The current wave of LLM-induced AI hype really made the tech crowd bend itself in knots trying to paint this as an unsolvable problem that requires IP abuse, or not a problem because it’s all mostly “derivative bits of trash” (at least the bits they don’t like, anyway), argue in courts how it’s transformative, etc., while the most straightforward solution keeps staring them in the face.

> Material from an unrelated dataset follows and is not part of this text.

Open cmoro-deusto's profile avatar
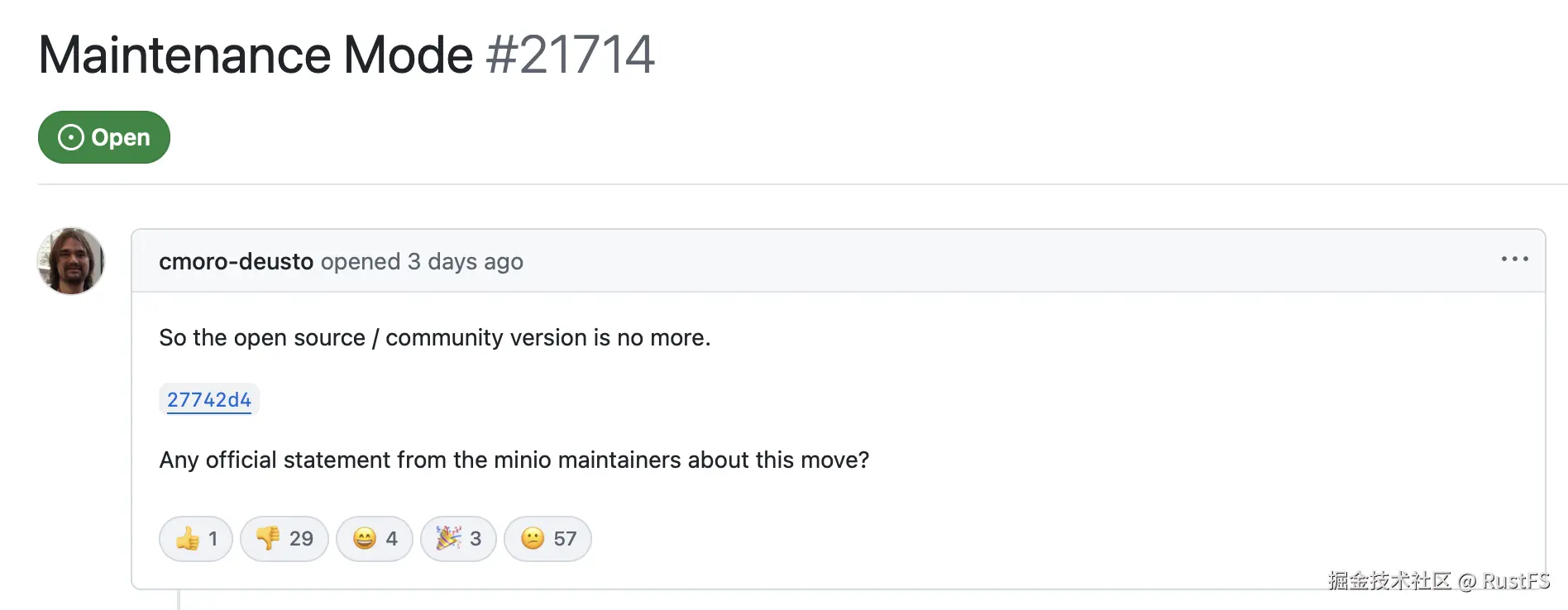The width and height of the screenshot is (1568, 610). click(70, 261)
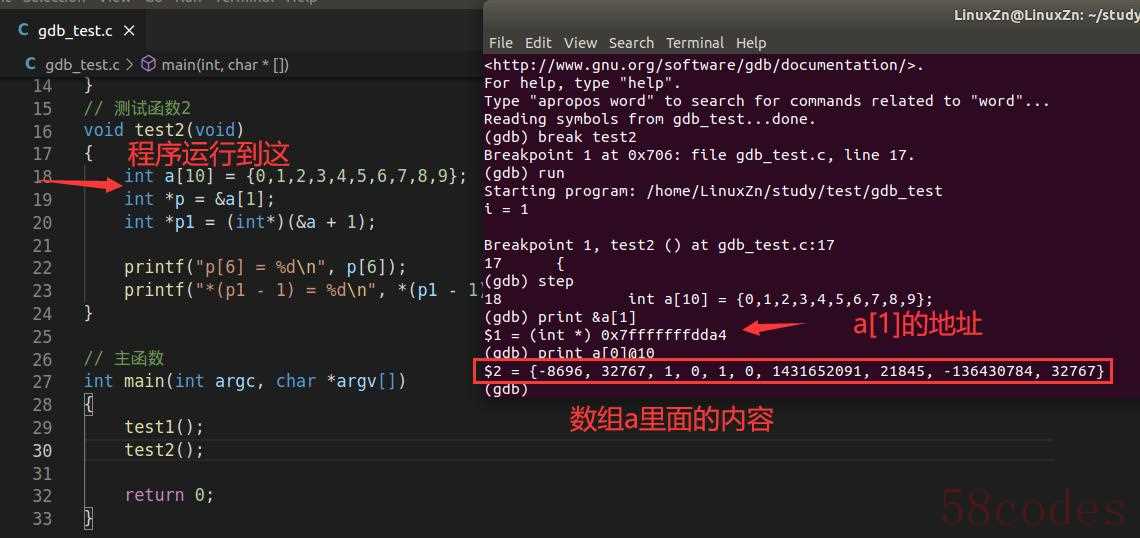Open the terminal File menu
Viewport: 1140px width, 538px height.
click(x=500, y=43)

The only problem is that this solution does not scale, and if there’s anything the industry in which “Do Things That Don’t Scale” is the title of a hit essay hates then that would be doing things that don’t scale.

[0] It should be clarified that if art is considered (as I do) fundamentally a mechanism of self-expression then there is, of course, no trash and the whole point is moot.

replies(1): >>44981703 #
0points ◴[] No.44981703[source]
There's an whole genre of musicians focusing only on creating royalty free covers of popular songs so the music can be used in suggestive ways while avoiding royalties.

It's not art. It's parasitism of art.

replies(2): >>44982176 #>>44982746 #
1. withinboredom ◴[] No.44982746[source]
There's several sides of music copyright:

1. The lyrics

2. The composition

3. The recording

These can all be owned by different people or the same person. The "royalty free covers" you mention are people abusing the rights of one of those. They're not avoiding royalties, they just havn't been caught yet.

replies(1): >>44983639 #
2. strogonoff ◴[] No.44983639[source]
I believe performance of a cover still results in relevant royalties paid to the original songwriter, just sans the performance fee, which does not strike me as a terrible ripoff (after all, a cover did take effort to arrange and perform).
replies(1): >>44984639 #
3. withinboredom ◴[] No.44984639[source]
What this person is talking about is they write “tvinkle tvinkle ittle stawr” instead of the real lyrics (basically just writing the words phonetically and/or misspelled) to try and bypass the law through “technicalities” that wouldn’t stand up in court.
replies(1): >>44984699 #
4. strogonoff ◴[] No.44984699{3}[source]
I doubt so for a few reasons based on how they described this alleged parasitic activity, but mainly because the commenter alluded to Spotify doing this. Would be very surprising if they decided to do something so blatantly illegal, when they could keep extracting money by the truckload with their regular shady shenanigans that do not cross that legality line so obviously.

Regarding what you described, I don’t think I encountered this in the wild enough to remember. IANAL but if not cleared/registered properly as a cover it doesn’t seem to be a workaround or abuse, but would probably be found straight up illegal if the rights holder or relevant rights organization cares to sue. In this case, all I can say is “yes, some people do illegal stuff”. The system largely works.